Driving AI innovation through a National Research Cloud
A newly released whitepaper provides a roadmap for the creation of a National Research Cloud (NRC) that would fuel artificial intelligence-based research.
In “Building a National AI Research Resource: A Blueprint for the National Research Cloud,” the Stanford Institute for Human-Centered Artificial Intelligence (HAI) and the Stanford Law School’s Policy Lab, which studied the feasibility of an NRC, makes recommendations for how an NRC could play out.
First, the paper, released Oct. 6, recommends the use of a dual investment strategy that makes the most of both public computing infrastructure and services from commercial cloud providers.

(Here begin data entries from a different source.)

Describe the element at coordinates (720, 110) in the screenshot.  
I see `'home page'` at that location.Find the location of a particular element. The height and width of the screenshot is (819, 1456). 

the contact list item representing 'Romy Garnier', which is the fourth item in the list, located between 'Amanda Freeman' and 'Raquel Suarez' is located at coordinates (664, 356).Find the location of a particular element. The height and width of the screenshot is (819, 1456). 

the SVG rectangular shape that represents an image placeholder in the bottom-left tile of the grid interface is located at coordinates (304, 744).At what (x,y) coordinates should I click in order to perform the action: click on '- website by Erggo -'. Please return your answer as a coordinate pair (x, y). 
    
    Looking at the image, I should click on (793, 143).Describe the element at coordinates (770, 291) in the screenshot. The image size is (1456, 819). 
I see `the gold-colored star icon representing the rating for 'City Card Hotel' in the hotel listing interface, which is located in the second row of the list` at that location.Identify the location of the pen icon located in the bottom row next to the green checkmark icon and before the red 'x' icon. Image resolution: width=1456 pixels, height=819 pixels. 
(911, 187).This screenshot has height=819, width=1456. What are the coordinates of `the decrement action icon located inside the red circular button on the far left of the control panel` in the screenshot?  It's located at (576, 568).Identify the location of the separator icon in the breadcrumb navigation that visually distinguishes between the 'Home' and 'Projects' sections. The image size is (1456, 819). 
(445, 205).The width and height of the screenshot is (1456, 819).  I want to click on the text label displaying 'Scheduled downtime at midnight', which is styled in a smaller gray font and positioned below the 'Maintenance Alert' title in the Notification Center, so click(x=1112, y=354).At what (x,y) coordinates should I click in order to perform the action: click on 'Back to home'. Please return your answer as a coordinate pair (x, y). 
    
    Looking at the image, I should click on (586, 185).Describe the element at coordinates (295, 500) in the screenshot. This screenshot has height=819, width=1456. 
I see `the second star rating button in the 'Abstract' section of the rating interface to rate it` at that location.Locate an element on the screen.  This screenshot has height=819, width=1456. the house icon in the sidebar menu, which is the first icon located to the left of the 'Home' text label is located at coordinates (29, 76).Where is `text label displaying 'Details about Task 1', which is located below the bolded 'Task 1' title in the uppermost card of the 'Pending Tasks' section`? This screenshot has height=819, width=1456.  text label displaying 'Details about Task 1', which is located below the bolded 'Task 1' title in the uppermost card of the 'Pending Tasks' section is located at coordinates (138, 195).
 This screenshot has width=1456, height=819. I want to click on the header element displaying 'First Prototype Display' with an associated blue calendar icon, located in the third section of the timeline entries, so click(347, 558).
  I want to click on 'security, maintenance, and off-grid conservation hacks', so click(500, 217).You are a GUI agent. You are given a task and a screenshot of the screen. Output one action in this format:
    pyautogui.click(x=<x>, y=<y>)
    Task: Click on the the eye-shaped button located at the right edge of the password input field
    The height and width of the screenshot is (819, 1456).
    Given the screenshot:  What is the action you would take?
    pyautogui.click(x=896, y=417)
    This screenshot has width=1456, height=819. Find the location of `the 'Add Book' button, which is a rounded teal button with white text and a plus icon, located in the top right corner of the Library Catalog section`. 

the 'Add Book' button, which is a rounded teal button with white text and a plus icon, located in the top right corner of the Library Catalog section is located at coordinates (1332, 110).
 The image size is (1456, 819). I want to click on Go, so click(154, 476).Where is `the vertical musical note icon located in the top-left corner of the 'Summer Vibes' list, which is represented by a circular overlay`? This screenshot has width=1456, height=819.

In the short term, “the compute model of the NRC can be quickly launched by subsidizing and negotiating cloud computing for AI researchers with existing vendors, expanding on existing initiatives like the [National Science Foundation’s CloudBank project,” which provides subsidized access to existing cloud resources.
NRC should also invest in a pilot test of public infrastructure to assess its ability to provide similar resources in the long run, similar to the way Energy Department national laboratories operate now. They own supercomputing facilities that researchers get approval to use.
Second, the paper recommends that eligibility to access and use NRC be limited — at least initially — to academic and nonprofit AI research, specifically those who are considered principal investigators (PIs) at U.S. colleges and universities and to what the paper terms “Affiliated Government Agencies.” Those are organizations that will contribute previously unreleased, high-value datasets to NRC in return for subsidized compute resources.
Third, the researchers recommend a default base-level access for computing that should cover most PIs’ needs and a custom grant process for access to additional compute beyond that base.
The whitepaper’s data access model is based on four recommendations. The first is that NRC focus on government data. Second, it recommends “a tiered access model: by default, researchers will gain access to government data that is already public; researchers can then apply through a streamlined process to gain access at higher security levels on a project-specific basis.”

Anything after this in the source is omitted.